Invito con insistencia y particular afecto a las personas consagradas, a que con toda su buena voluntad hagan un examen de la propia vida. Su vocación, consagrada totalmente a Dios y a, la Iglesia, debe vivir el ritmo del "recibir-donar". Si han recibido mucho, deben dar mucho. La riqueza de su vida espiritual, la generosidad de su entrega apostólica constituyen un elemento muy favorable para que surjan otras vocaciones. Su testimonio y cooperación corresponden a las amables disposiciones de la Providencia divina (cf. Ib., 2).

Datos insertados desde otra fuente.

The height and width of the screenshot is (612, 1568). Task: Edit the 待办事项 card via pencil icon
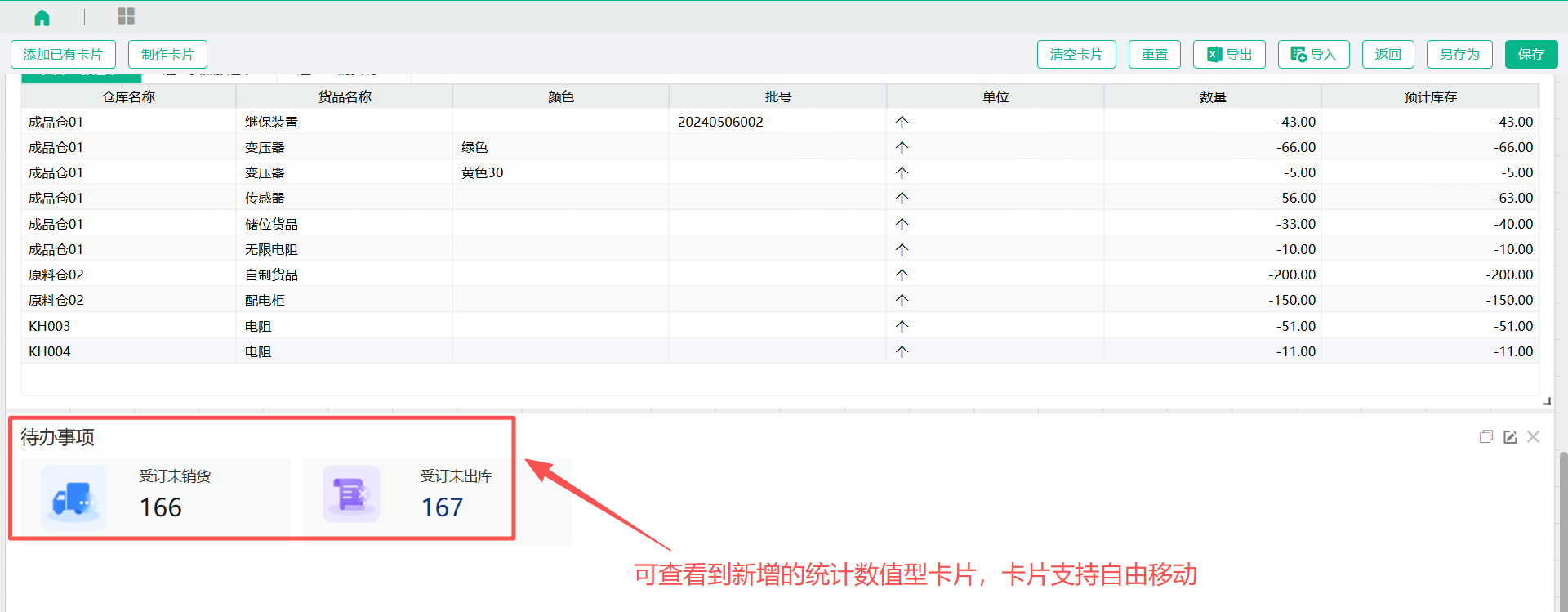[1510, 437]
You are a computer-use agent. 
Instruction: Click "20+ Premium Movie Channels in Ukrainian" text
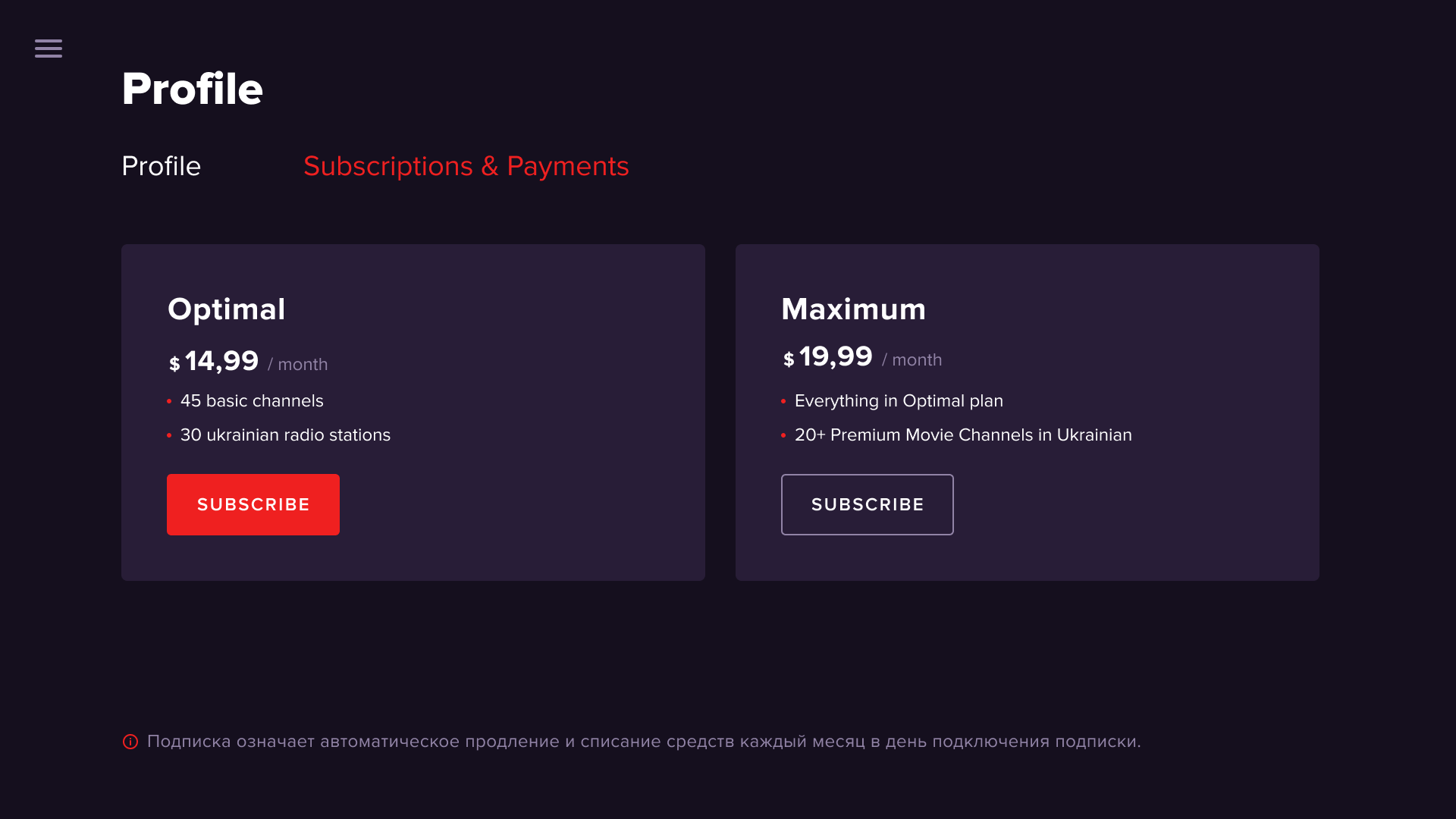point(963,435)
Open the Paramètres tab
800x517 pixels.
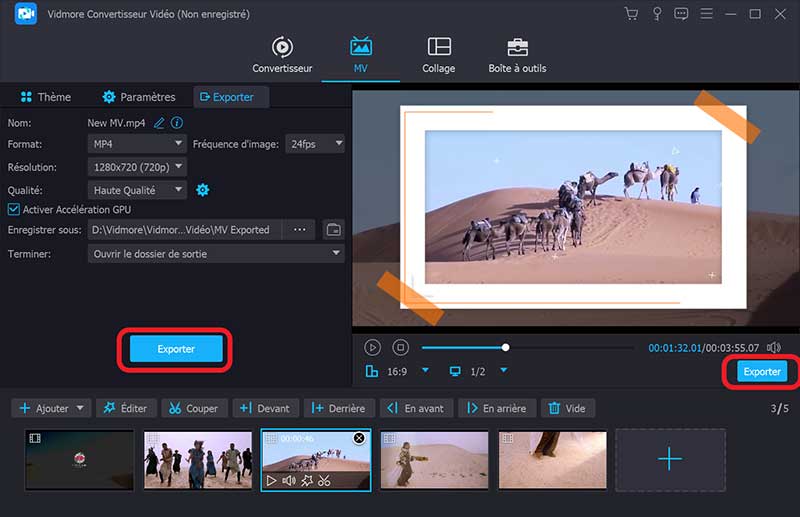[139, 97]
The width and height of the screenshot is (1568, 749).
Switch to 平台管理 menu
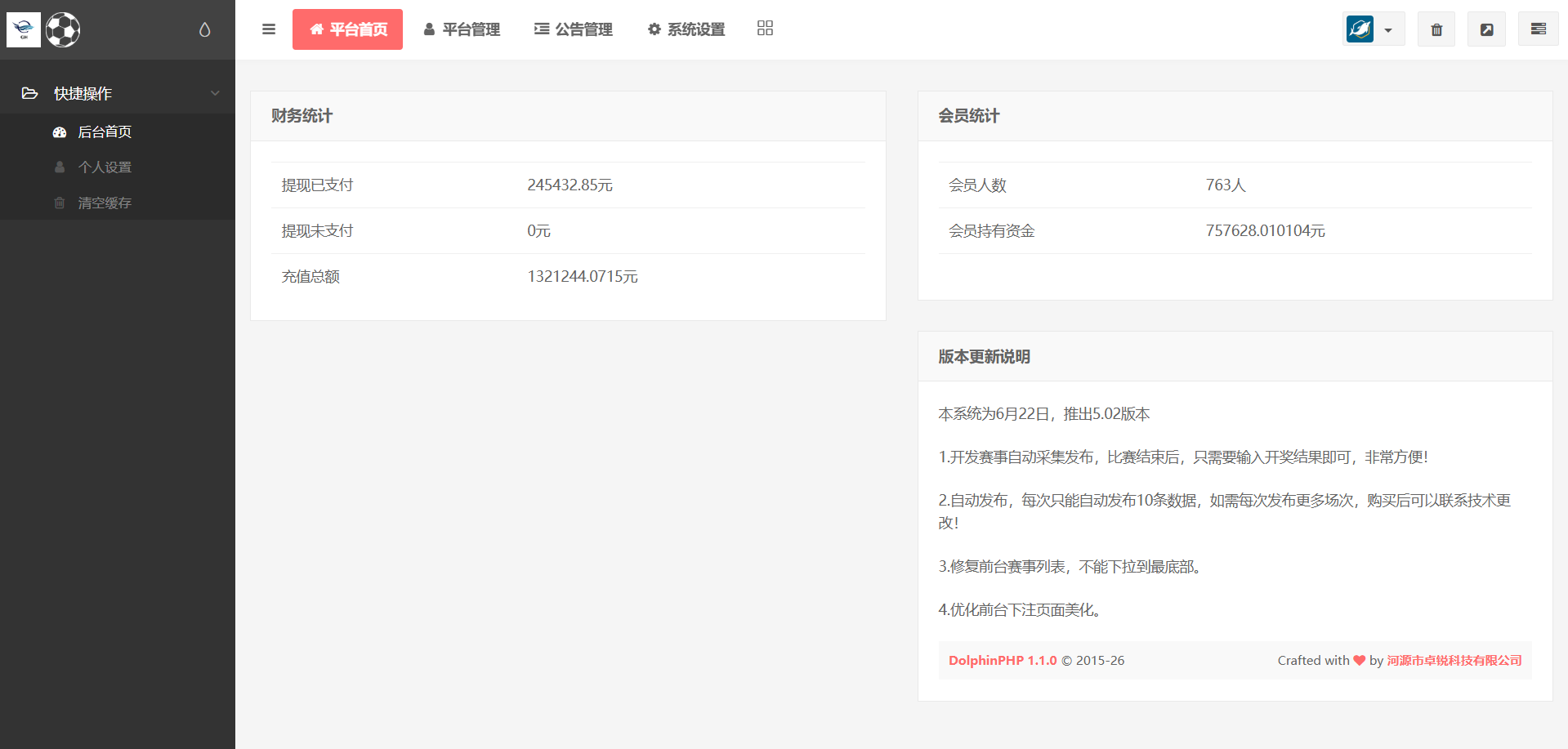click(x=462, y=29)
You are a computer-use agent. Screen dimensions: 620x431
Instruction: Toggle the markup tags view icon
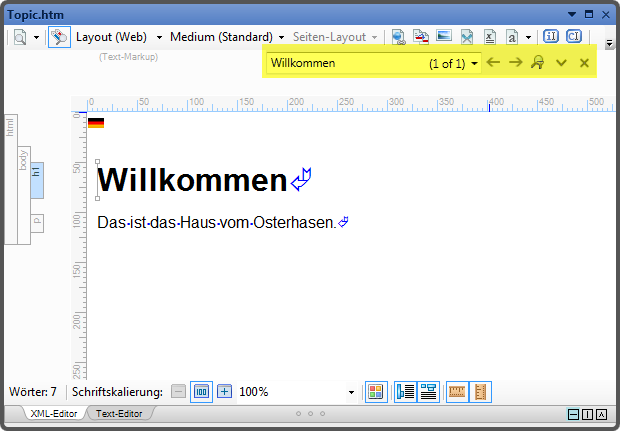click(59, 37)
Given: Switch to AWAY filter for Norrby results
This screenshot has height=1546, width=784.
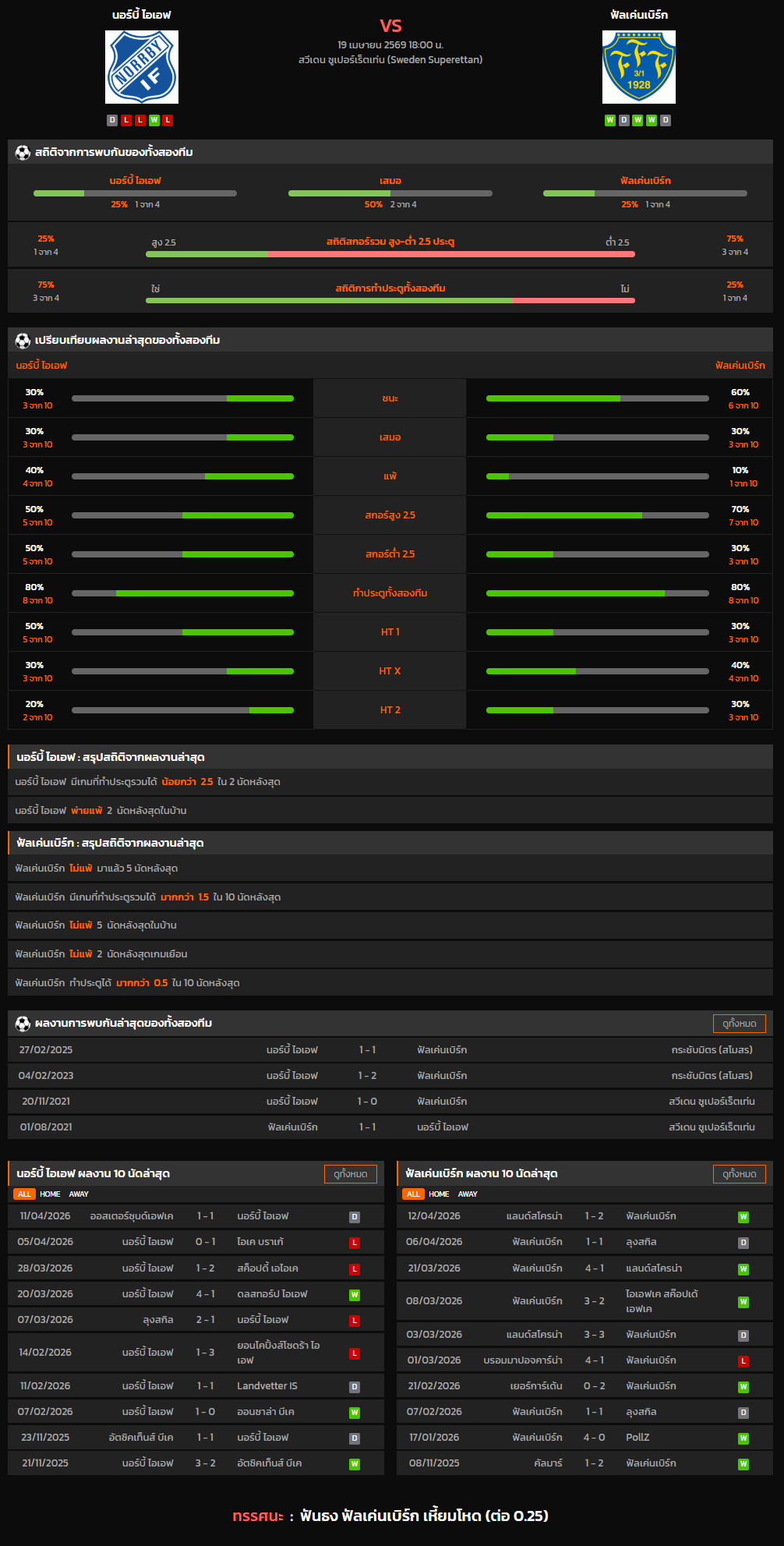Looking at the screenshot, I should click(79, 1194).
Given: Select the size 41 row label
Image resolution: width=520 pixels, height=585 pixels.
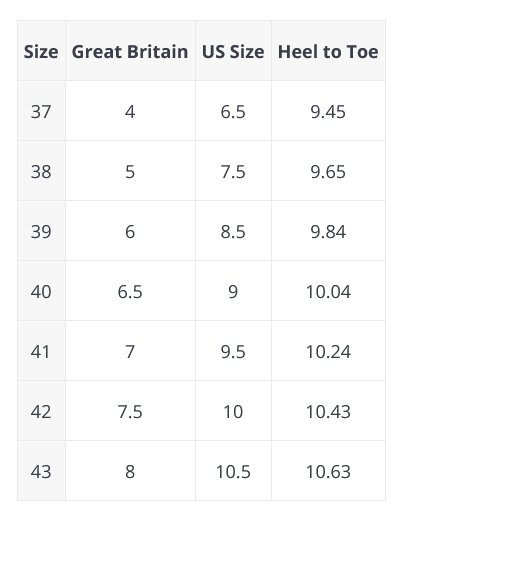Looking at the screenshot, I should [41, 351].
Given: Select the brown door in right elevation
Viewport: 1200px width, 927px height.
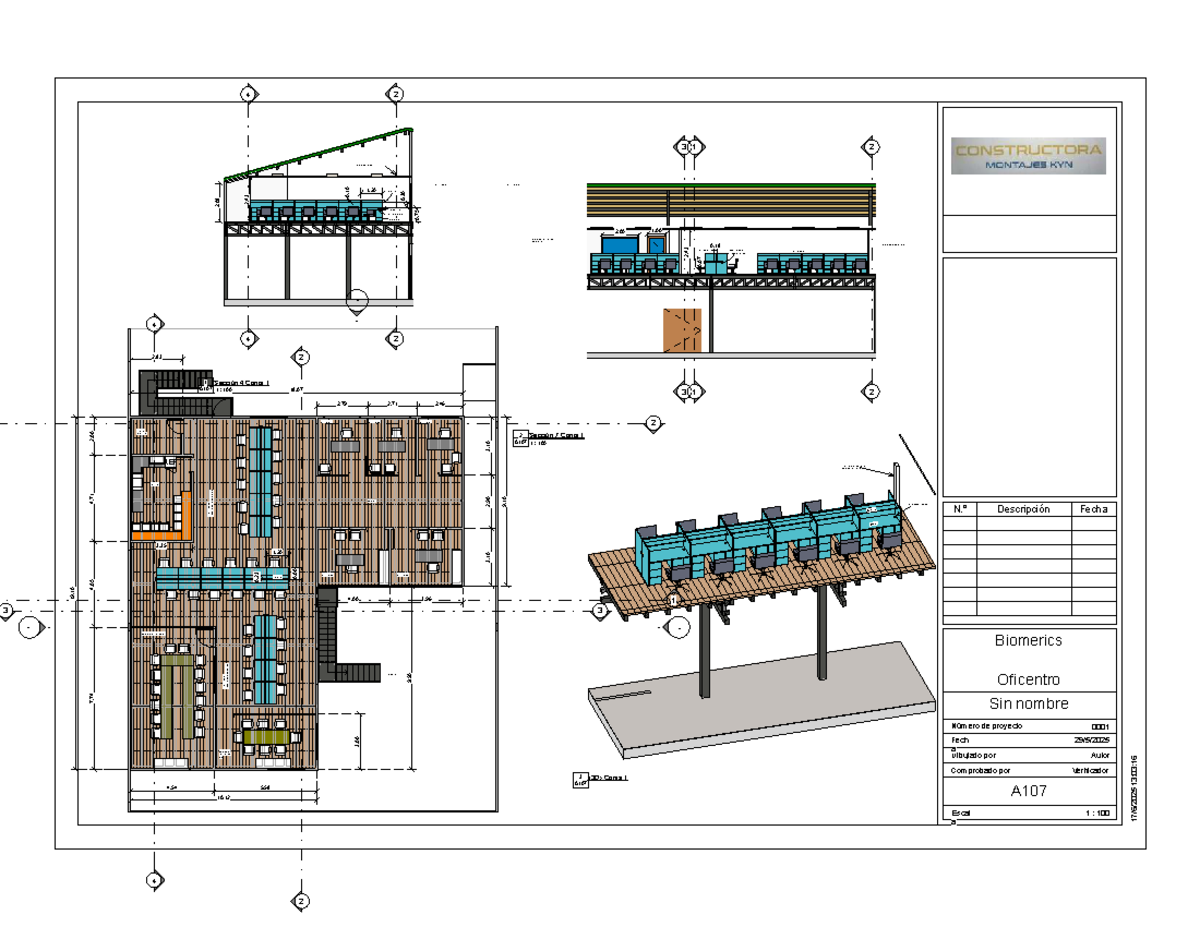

Finalmente invito con confianza serena a todas las familias creyentes a que reflexionen sobre la misión que han recibido de parte de Dios en orden a la educación de los hijos en la fe y en la vida cristiana. Es una misión que conlleva además responsabilidades incluso sobre la vocación de los hijos. "La educación de los hijos ha de ser tal, que al llegar a la edad adulta puedan, con pleno sentido de la responsabilidad, seguir la vocación, aun la sagrada" (Gaudium et spes, 52). La cooperación entre familia e Iglesia, incluso en orden a las vocaciones, encuentra raíces profundas en el misterio y "ministerio" mismo de la familia cristiana: "Efectivamente, la familia que está abierta a los valores trascendentes, que sirve a los hermanos en la alegría, que cumple con generosa fidelidad sus obligaciones y es consciente de su cotidiana participación en el misterio de la cruz gloriosa de Cristo, se convierte en el primer y mejor semillero de vocaciones a la vida consagrada al reino de Dios" (Familiaris consortio, 53).

Como final de estas consideraciones y exhortaciones, os invito a recitar conmigo la siguiente oración.

Señor Jesús,
Pastor bueno,
que has ofrecido tu vida
para que todos tengan la vida,
danos a nosotros, comunidad creyente extendida por todo el mundo,
la abundancia de tu vida,
y haznos capaces de testimoniarla y comunicarla a los demás.

Señor Jesús,
concede la abundancia de tu vida
a todas las personas consagradas a Ti,
para el servicio de la Iglesia:
hazles felices en su entrega,
infatigables en su ministerio,
generosas en su sacrificio.
Que su ejemplo abra otros corazones
para escuchar y seguir tu llamada.

Señor Jesús,
da la abundancia de tu vida a las familias cristianas,
para que sean fervorosas en la fe
y en el servicio eclesial,
favoreciendo así el nacimiento
y el desarrollo de nuevas vocaciones consagradas.

Señor Jesús,
da la abundancia de tu vida a todas las personas,
de manera especial a los jóvenes y a las jóvenes
que llamas a tu servicio;
ilumínalas en la elección:
ayúdalas en las dificultades;
sostenlas en la fidelidad;
haz que estén dispuestas a ofrecer generosamente su vida,
según tu ejemplo, para que otros tengan la vida.

Con la seguridad de que la Santísima Virgen, Madre de Dios y de la Iglesia, corroborará esta súplica con su poderosa intercesión y la hará agradable a su Hijo Jesús, invoco sobre todos vosotros, venerados hermanos en el Episcopado, sacerdotes, religiosos y religiosas, y sobre todo el pueblo cristiano, y en particular sobre los alumnos de los seminarios y de los institutos religiosos, la abundancia de las gracias celestiales, en prenda de las cuales imparto de corazón la bendición apostólica.

Vaticano, 2 de febrero, fiesta de la Presentación del Señor, año 1982, IV de mi pontificado.